The 737 on a normal day is a very easy airplane to fly. With a short runway and a non precision approach in poor weather it needs another level of skill. The reconstruction shows very well the initial approach as just another day at the office. Bit of weather ahead, but the captain says they will break out in time, which is a pretty clear case of confirmation bias. If he had asked the co-pilot what he thought and whether they should hold for the weather to move away, he might well have got a different answer. Precisely because flying has become so routine there is a great tendency to continue. Doing something different is much less comfortable than just carrying on even with sink rate warnings etc. Alarmingly this is one of several very similar events I can think of with the 737. The Bali crash and the St Maarten Westjet event are two obvious examples. A particular issue is a high mda where you decide to continue and as per Boeing procedures click off the autopilot and autothrottle. At this point when you lose sight of the runway your actions should be clear, go-around. Flying a light aircraft you add power and in this case turn left towards the missed approach. In the Boeing you are in much less familiar territory and doing something many people very rarely do in real life, flying the aircraft without guidance or automatics.

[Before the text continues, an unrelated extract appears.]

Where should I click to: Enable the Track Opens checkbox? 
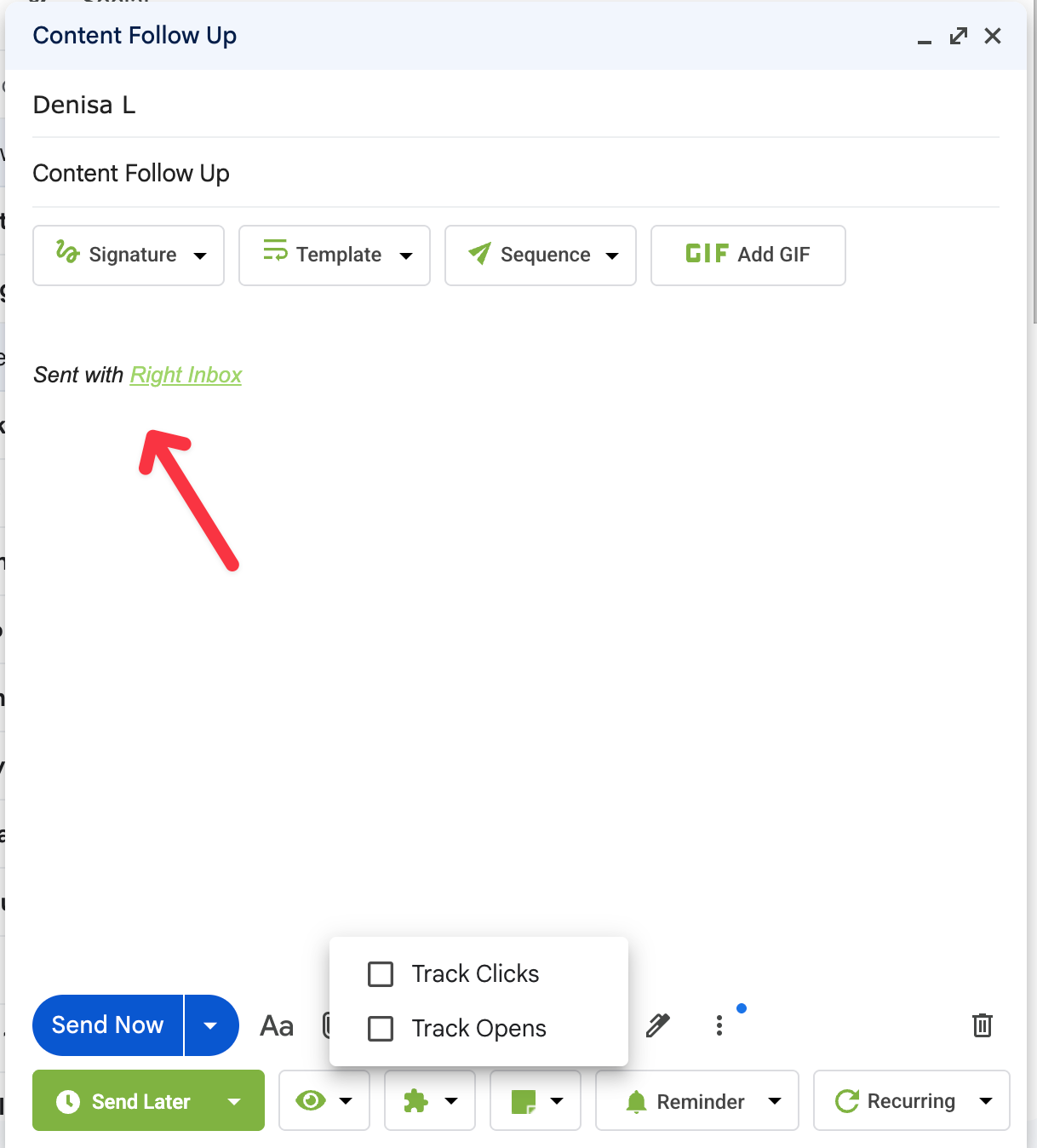click(x=380, y=1028)
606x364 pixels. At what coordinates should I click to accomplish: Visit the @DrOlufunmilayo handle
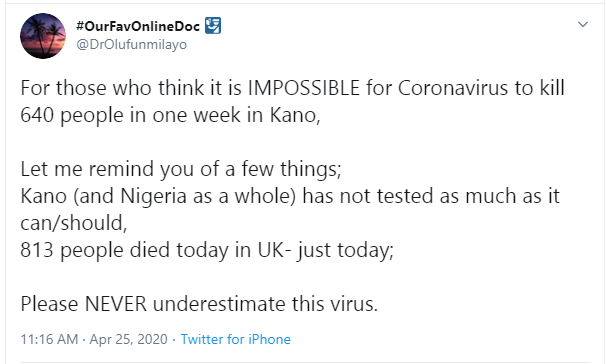[131, 44]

There are of course many honourable exceptions to the rule. But as instructors know the weak pilots are the last ones to want to demonstrate their weaknesses and practice on line, even if the company allows it, which is of course another issue. There are a surprising number of large airlines who discourage switching off some or all of the automatics. The high cost of simulator time also means that these skills are often not the focus of valuable checking time. I would suggest that there would be a good market for a lower cost simulation alternative where manual flight could be regularly practised to achieve true competence on a regular basis.